### Exercise goal
Revise the part of the material that opens with the line containing "coordinates (246, 749)." and runs through the end of the material: replace "Identify" with "Find" and leave everything else unchanged. Give only that revised part.

### Available records
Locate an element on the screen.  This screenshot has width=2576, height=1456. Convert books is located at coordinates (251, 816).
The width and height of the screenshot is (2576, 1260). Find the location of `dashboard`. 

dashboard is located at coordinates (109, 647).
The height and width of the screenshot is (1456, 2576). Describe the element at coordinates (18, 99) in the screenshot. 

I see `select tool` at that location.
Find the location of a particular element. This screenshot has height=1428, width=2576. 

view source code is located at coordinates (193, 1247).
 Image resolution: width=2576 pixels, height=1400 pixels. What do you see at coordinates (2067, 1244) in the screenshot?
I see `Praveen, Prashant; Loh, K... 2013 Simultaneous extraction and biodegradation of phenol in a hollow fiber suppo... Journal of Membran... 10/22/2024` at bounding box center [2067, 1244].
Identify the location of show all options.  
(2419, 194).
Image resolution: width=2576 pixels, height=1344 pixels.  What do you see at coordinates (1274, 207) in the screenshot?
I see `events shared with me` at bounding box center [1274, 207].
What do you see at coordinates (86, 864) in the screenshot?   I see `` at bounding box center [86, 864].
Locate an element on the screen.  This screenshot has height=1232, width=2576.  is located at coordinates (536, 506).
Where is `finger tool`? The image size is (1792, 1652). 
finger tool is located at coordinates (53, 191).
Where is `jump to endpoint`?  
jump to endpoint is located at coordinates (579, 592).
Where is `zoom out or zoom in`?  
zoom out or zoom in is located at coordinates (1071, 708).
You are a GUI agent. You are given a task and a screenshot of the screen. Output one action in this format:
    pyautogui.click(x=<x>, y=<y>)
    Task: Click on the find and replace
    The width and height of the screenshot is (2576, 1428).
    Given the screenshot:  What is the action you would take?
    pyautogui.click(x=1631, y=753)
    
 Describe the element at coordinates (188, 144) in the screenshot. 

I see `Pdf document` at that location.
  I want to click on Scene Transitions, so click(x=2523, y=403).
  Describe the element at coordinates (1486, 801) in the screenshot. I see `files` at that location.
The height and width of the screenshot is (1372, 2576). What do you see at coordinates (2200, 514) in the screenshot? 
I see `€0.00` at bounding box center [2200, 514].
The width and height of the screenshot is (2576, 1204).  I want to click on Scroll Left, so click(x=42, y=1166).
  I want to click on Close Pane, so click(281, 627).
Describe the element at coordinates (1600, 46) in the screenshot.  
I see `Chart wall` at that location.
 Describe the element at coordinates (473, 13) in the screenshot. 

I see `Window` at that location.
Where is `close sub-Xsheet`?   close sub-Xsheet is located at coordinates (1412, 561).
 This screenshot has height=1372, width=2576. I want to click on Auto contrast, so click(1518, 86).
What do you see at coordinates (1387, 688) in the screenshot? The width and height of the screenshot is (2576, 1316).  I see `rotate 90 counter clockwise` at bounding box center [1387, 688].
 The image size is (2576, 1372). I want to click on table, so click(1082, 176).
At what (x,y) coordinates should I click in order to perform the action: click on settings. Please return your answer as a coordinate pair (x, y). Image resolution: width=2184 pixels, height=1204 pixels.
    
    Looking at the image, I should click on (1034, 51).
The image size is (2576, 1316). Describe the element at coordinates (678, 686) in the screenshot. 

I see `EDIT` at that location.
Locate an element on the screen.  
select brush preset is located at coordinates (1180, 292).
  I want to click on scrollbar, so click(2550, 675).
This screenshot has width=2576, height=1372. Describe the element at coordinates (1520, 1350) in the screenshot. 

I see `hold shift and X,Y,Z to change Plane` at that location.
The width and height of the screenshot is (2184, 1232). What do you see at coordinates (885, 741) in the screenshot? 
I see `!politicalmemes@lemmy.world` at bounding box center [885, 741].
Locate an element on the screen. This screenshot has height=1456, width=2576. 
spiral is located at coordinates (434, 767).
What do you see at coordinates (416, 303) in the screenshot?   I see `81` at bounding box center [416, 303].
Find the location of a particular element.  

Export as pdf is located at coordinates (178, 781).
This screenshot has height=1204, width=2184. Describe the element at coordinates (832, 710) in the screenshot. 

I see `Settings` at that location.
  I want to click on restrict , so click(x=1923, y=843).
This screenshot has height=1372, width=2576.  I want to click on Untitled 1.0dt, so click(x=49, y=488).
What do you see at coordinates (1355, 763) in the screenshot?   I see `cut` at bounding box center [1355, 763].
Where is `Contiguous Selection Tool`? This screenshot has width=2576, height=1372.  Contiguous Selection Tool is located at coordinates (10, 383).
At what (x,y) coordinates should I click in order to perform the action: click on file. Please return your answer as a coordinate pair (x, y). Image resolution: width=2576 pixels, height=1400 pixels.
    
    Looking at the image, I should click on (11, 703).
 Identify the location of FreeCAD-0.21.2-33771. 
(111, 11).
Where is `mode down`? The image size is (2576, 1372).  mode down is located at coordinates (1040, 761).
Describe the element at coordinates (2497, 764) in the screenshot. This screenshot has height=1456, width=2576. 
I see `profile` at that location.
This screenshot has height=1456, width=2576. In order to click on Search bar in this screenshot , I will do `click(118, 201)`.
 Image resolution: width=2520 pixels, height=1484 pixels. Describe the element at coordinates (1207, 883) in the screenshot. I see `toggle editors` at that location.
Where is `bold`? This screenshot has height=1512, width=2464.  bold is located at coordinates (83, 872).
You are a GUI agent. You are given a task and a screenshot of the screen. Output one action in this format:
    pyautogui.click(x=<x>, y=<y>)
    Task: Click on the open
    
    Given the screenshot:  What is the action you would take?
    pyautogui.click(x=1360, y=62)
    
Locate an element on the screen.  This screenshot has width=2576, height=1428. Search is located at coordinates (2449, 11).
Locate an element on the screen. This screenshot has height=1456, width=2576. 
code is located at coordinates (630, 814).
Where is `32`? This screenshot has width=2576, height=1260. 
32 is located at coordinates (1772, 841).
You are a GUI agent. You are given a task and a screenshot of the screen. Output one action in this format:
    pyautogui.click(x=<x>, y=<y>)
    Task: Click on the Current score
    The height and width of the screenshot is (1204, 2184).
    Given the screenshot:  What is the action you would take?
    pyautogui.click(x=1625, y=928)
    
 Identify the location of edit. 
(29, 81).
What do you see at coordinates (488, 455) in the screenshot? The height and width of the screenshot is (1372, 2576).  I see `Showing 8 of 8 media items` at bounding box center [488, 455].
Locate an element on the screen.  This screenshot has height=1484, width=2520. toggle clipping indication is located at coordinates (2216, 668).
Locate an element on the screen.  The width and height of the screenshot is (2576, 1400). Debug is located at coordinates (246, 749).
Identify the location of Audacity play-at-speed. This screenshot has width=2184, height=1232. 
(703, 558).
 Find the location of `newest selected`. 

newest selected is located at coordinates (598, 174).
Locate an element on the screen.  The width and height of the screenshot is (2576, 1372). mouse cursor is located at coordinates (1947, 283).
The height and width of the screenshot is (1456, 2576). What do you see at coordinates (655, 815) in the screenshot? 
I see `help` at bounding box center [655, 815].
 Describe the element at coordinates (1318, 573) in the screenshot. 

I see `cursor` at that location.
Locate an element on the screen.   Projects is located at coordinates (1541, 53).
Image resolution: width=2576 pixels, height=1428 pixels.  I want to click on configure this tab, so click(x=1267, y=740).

### Answer for the task
Locate an element on the screen.  The width and height of the screenshot is (2576, 1400). Debug is located at coordinates (246, 749).
Find the location of Audacity play-at-speed. This screenshot has width=2184, height=1232. 
(703, 558).
 Find the location of `newest selected`. 

newest selected is located at coordinates (598, 174).
Locate an element on the screen.  The width and height of the screenshot is (2576, 1372). mouse cursor is located at coordinates (1947, 283).
The height and width of the screenshot is (1456, 2576). What do you see at coordinates (655, 815) in the screenshot? 
I see `help` at bounding box center [655, 815].
 Describe the element at coordinates (1318, 573) in the screenshot. 

I see `cursor` at that location.
Locate an element on the screen.   Projects is located at coordinates (1541, 53).
Image resolution: width=2576 pixels, height=1428 pixels.  I want to click on configure this tab, so click(x=1267, y=740).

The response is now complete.